▸ **原文抜粋**:
出版社サイト:https://gihyo.jp/book/2021/978-4-297-12203-4
基礎的なことが丁寧に解説されています。読みやすく分かりやすい書き方になっていました。脚本術の本 *1 が「何を書くか」を示しているのに対し、この本は「どうやって書くか」が示されています。アイデアの発想法やプロットを作り始める手順など、必要な技術について幅広く扱われていました。
*1: 『映画を書くためにあなたがしなくてはならないこと』『SAVE THE CATの法則』『「感情」から書く脚本術』など。
ゲームシナリオの本なのでゲーム関係の話が基本になりゲーム的な発想も見られます。プロットより舞台やキャラクターが優先される作り方はゲームらしいのかもしれません。僕としては新しい知見が得られたように思います。また、シナリオを扱うという点では小説と変わりなく、自分ではない誰かの制作方法を知れたのは有用でした。
既に小説制作をしている目線では次の4つがメインになります。

▸ **抜粋データ**:
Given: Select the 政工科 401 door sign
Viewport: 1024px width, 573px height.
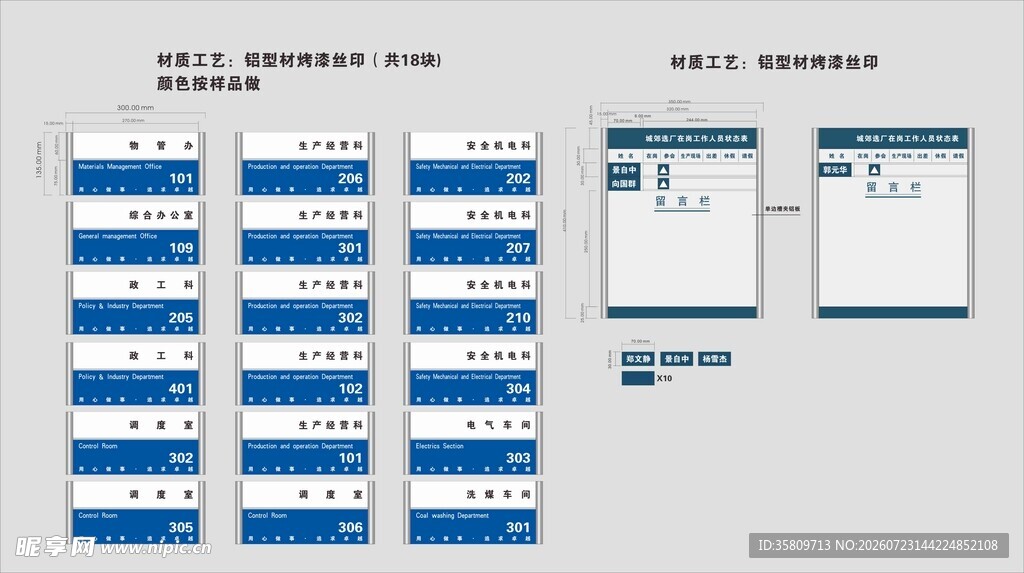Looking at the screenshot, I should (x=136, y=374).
...
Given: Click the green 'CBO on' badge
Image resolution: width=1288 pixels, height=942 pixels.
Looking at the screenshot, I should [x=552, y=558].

▸ **設問 1**:
原文の注で脚本術の本として挙げられている書名をすべて書き出しなさい。
▸ **設問 2**:
原文のうち、「出版社サイト:https:/」から「方法を知れたのは有用でした。」までの部分を一字も変えずに書き写しなさい。

▸ **解答 1**:
『映画を書くためにあなたがしなくてはならないこと』
『SAVE THE CATの法則』
『「感情」から書く脚本術』

▸ **解答 2**:
出版社サイト:https://gihyo.jp/book/2021/978-4-297-12203-4
基礎的なことが丁寧に解説されています。読みやすく分かりやすい書き方になっていました。脚本術の本 *1 が「何を書くか」を示しているのに対し、この本は「どうやって書くか」が示されています。アイデアの発想法やプロットを作り始める手順など、必要な技術について幅広く扱われていました。
*1: 『映画を書くためにあなたがしなくてはならないこと』『SAVE THE CATの法則』『「感情」から書く脚本術』など。
ゲームシナリオの本なのでゲーム関係の話が基本になりゲーム的な発想も見られます。プロットより舞台やキャラクターが優先される作り方はゲームらしいのかもしれません。僕としては新しい知見が得られたように思います。また、シナリオを扱うという点では小説と変わりなく、自分ではない誰かの制作方法を知れたのは有用でした。